The warrant in this case authorized the search of the entire residence. Far from disclosing overbreadth in the *531scope of the warrant, the facts which came to light during the execution of the warrant reinforced the reasonableness of the execution of the warrant including the search of appellee’s bedroom. The suspicions (based upon probable cause) that a speakeasy enterprise was being conducted at the residence were amply confirmed immediately upon entry in execution of the warrant. Appellee was actually engaged in those activities, identified himself as a tenant, and indicated which room was his. I consider the search of appellee’s bedroom entirely reasonable under these circumstances, notwithstanding the lock on the bedroom door. Succinctly, there was every reason to believe that appellee’s locked bedroom might contain further evidence of the illegal activities toward which the search warrant was directed, as opposed to merely containing the private property of an innocent and uninvolved third party not intended to be affected by the warrant.

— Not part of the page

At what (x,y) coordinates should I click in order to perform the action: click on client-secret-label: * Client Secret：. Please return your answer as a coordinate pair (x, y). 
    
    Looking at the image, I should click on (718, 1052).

Prior case law in this Commonwealth supports the reasonableness of the warrant and its execution in this case. See e.g. Commonwealth v. Davis, 331 Pa.Super. 285, 292-93, 480 A.2d 1035, 1040-42 (1984); Commonwealth v. Chamberlain, 277 Pa.Super. 503, 511, 419 A.2d 1261, 1266 (1980); Commonwealth v. Copertino, 209 Pa.Super. 63, 67, 224 A.2d 228, 230 (1966). Likewise, cases from other jurisdictions following Maryland v. Garrison, supra, are supportive. See e.g. United States v. Ofshe, 817 F.2d 1508, 1514 (11th Cir.1987); State v. Burns, 163 Ariz. 44, 785 P.2d 1232, 1233-34 (App.1989); People v. Foster, 174 Mich.App. 505, 436 N.W.2d 397, 397-98 (1988); State v. Hendricks, 145 N.J.Super. 27, 366 A.2d 999, 1000-02 (1976).
Hence, I dissent, and would reverse the suppression order.